» Available data
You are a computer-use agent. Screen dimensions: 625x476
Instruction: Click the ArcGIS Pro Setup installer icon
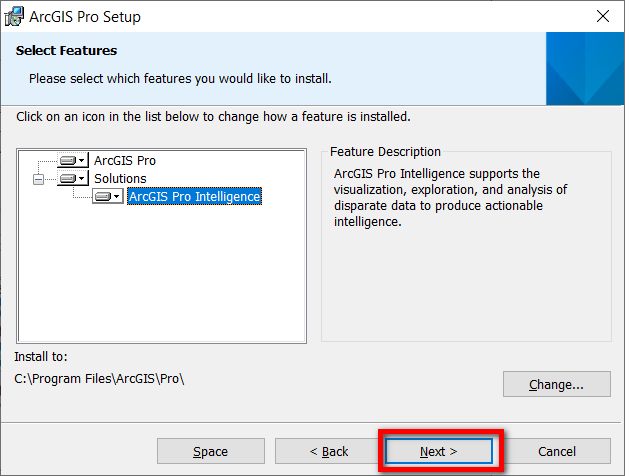[14, 17]
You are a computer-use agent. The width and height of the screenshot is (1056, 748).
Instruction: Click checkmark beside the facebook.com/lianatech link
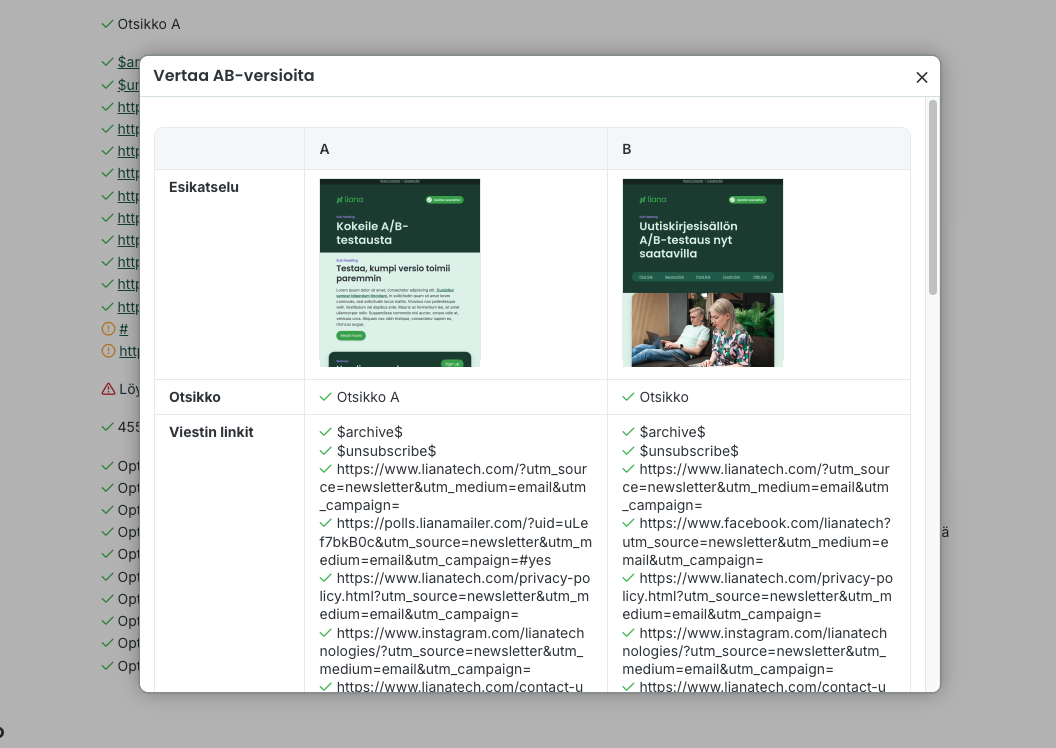pyautogui.click(x=628, y=523)
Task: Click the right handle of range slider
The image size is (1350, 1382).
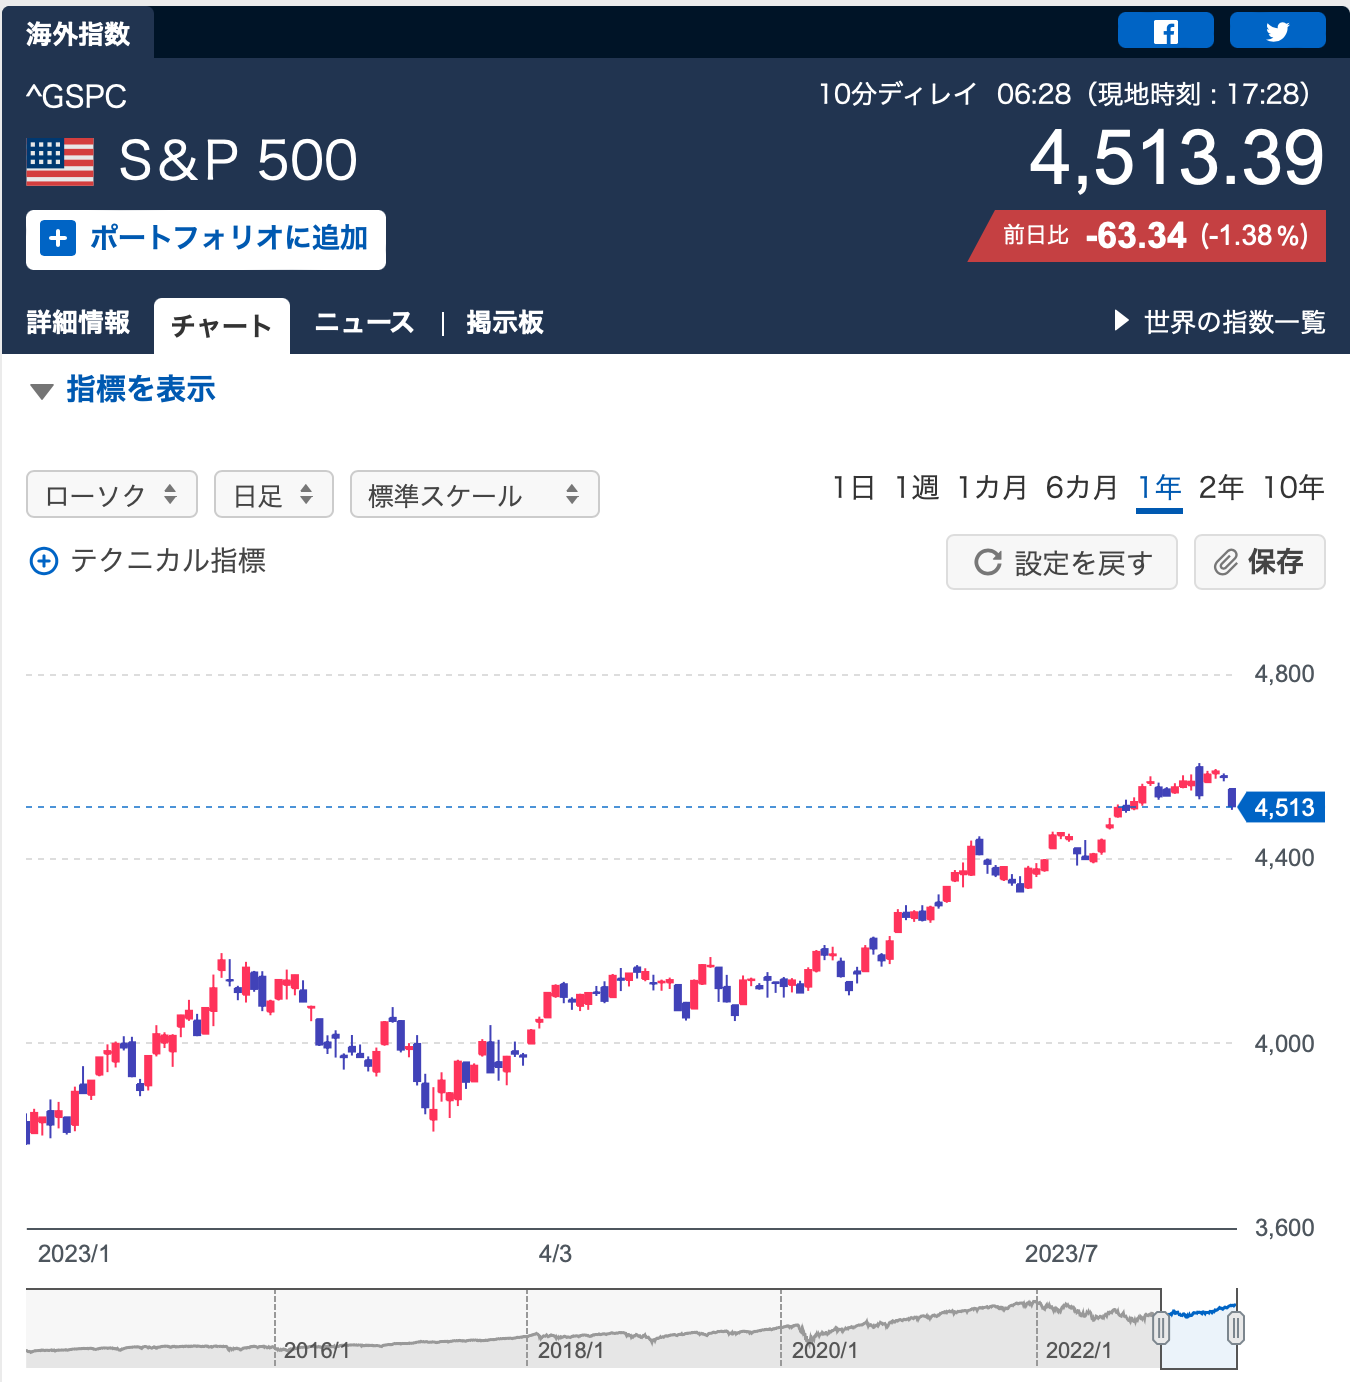Action: pos(1236,1328)
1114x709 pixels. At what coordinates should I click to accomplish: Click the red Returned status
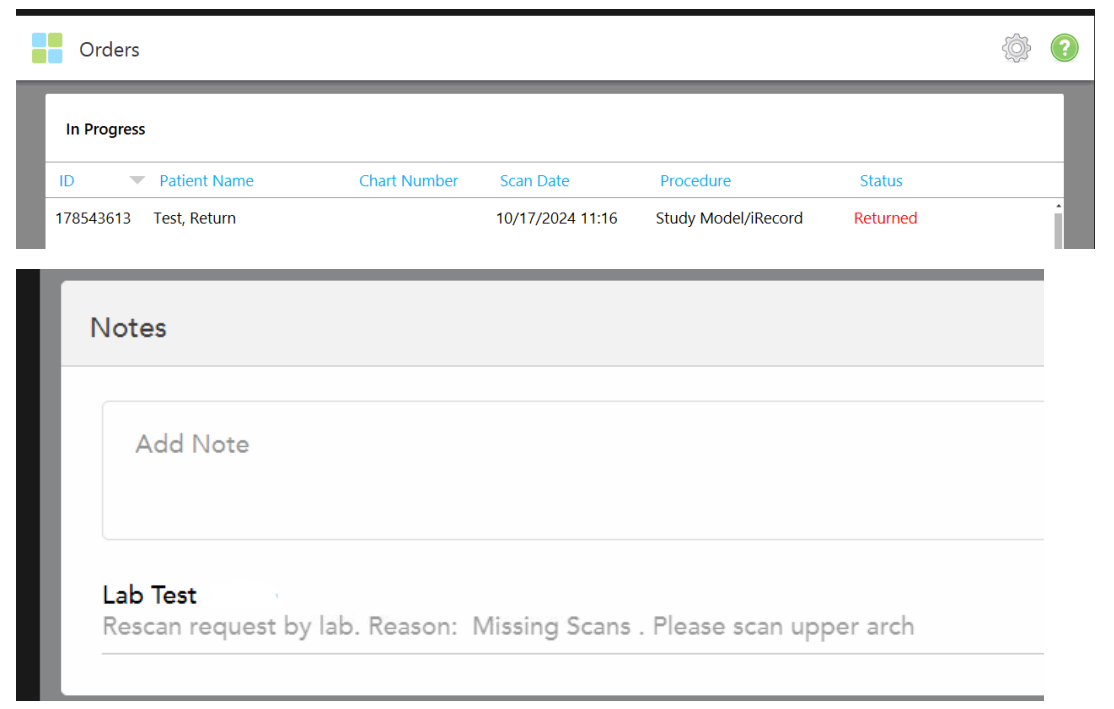[x=885, y=218]
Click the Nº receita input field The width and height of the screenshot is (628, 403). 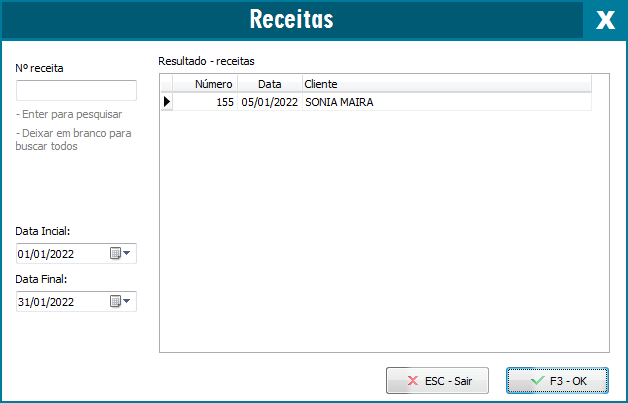point(76,91)
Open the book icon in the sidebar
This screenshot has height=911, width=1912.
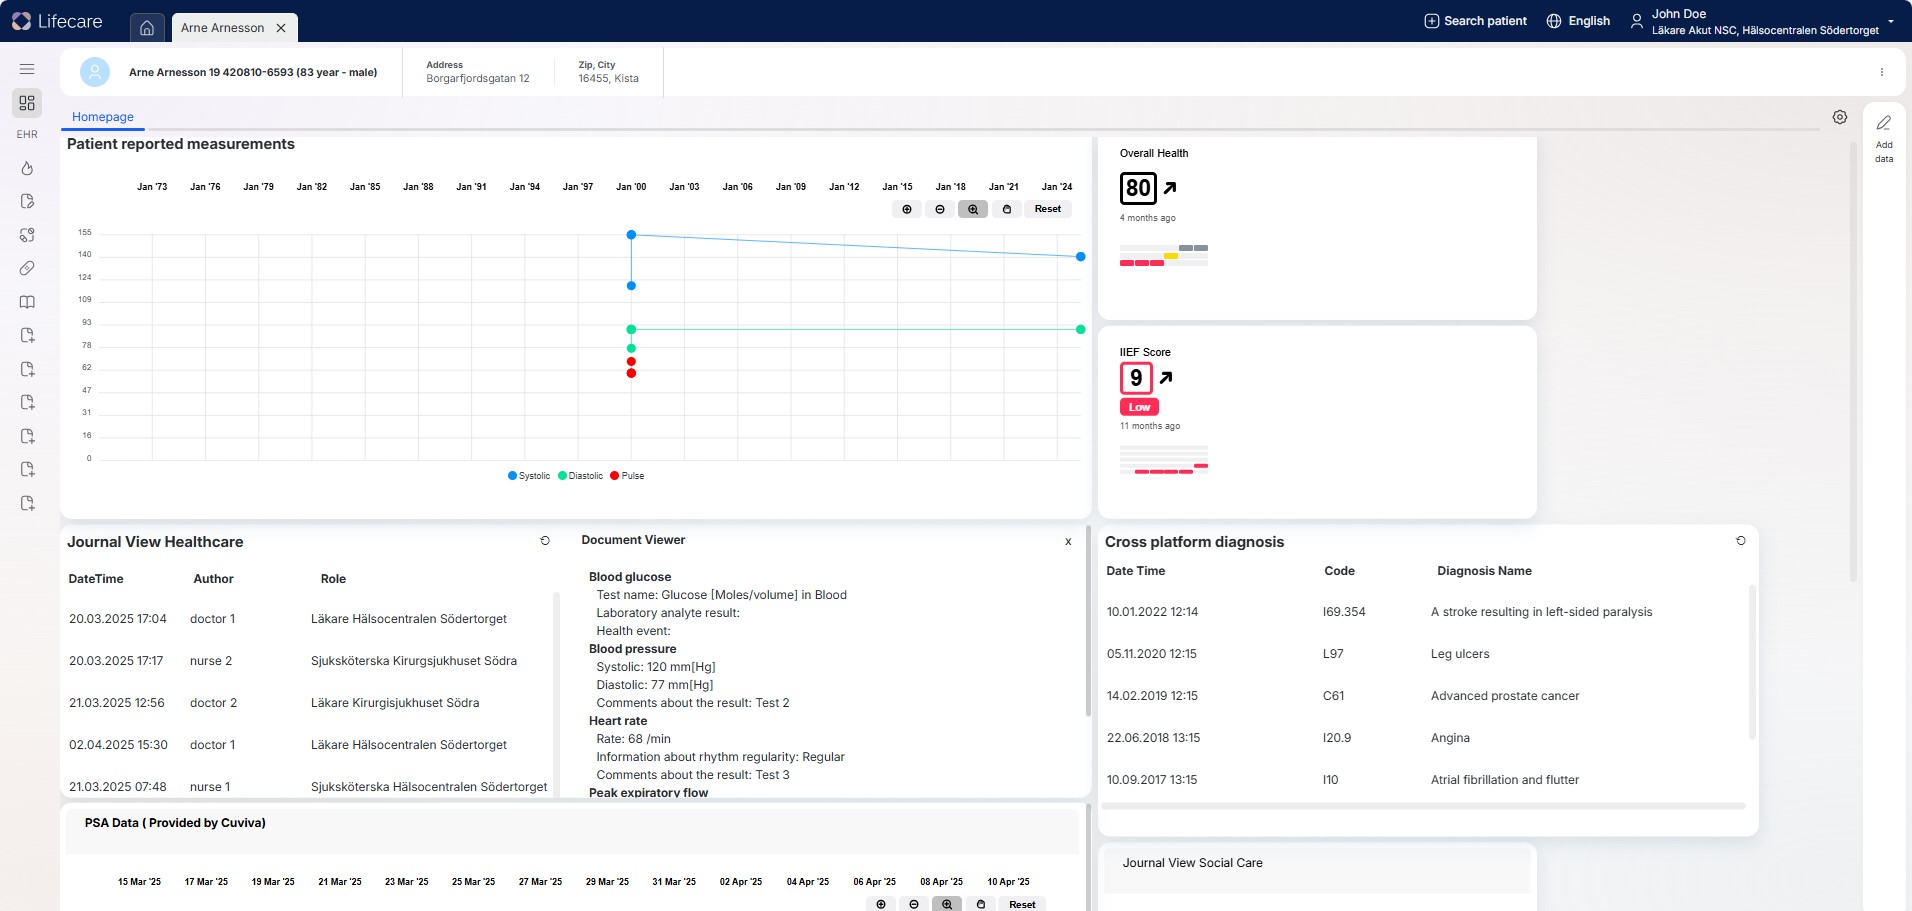click(27, 302)
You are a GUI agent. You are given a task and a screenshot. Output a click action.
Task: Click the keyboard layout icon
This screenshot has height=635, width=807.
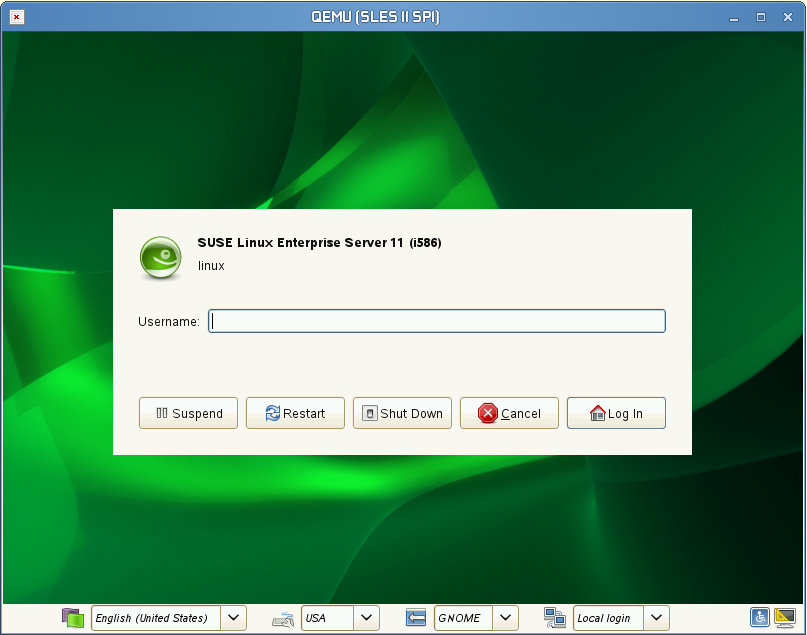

» Exercise aim
Copy every line of the material above in which the string "agent" can be found.

» Exercise solution
You are a computer-use agent. Screen dimensions: 625x476
You are a computer-use agent. The width and height of the screenshot is (1056, 748).
You are a GUI agent. You are given a task and a screenshot. Output a click action.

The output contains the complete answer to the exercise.